Сутяжных дел мастер удалился. Несчастный викарий вернулся в столовую в ужасе от настойчивого преследования мадемуазель Гамар. На нем лица не было, и все бросились расспрашивать его, что случилось.
Ничего не отвечая, он сел за стол, удрученный смутным предчувствием несчастья. Лишь после завтрака, когда несколько друзей собрались в гостиной у камелька, Бирото простодушно рассказал им со всеми подробностями о своем злоключении. Слушатели его, уже начавшие скучать в деревне, живо заинтересовались этой интригой, столь типичной для провинции. Все приняли сторону аббата против старой девы.

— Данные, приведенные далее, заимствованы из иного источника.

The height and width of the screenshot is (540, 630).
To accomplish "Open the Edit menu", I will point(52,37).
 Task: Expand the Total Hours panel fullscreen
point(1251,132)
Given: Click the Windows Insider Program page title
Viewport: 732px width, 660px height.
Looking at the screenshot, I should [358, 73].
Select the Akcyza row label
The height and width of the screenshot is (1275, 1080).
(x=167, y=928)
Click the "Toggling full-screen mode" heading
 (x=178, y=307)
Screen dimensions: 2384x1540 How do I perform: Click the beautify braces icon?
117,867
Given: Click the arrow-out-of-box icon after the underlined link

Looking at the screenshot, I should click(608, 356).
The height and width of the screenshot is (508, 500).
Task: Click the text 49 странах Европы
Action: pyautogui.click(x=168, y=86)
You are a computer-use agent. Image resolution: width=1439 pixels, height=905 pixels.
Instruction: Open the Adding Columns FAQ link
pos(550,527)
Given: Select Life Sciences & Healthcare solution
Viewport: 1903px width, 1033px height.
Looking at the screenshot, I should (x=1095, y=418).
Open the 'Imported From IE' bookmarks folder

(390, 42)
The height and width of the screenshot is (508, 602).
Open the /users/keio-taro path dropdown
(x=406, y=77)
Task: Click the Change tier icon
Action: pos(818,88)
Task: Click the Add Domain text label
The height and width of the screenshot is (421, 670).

— Да разве вы не понимаете, что Трубер зарится на вашу квартиру! — сказала г-жа де Листомэр.
Здесь историку было бы уместно набросать портрет этой дамы, но он полагает, что даже те, кому система когномологии[8] Стерна неизвестна, едва произнеся три слова — «госпожа де Листомэр», — уже представляют себе эту даму: она благородна, полна чувства собственного достоинства и строгого благочестия, смягченного изысканными манерами и классическим изяществом старой королевской Франции; добра, но несколько упряма и говорит слегка в нос; позволяет себе чтение «Новой Элоизы», смотрит комедии на сцене и пока еще не носит старушечьей наколки.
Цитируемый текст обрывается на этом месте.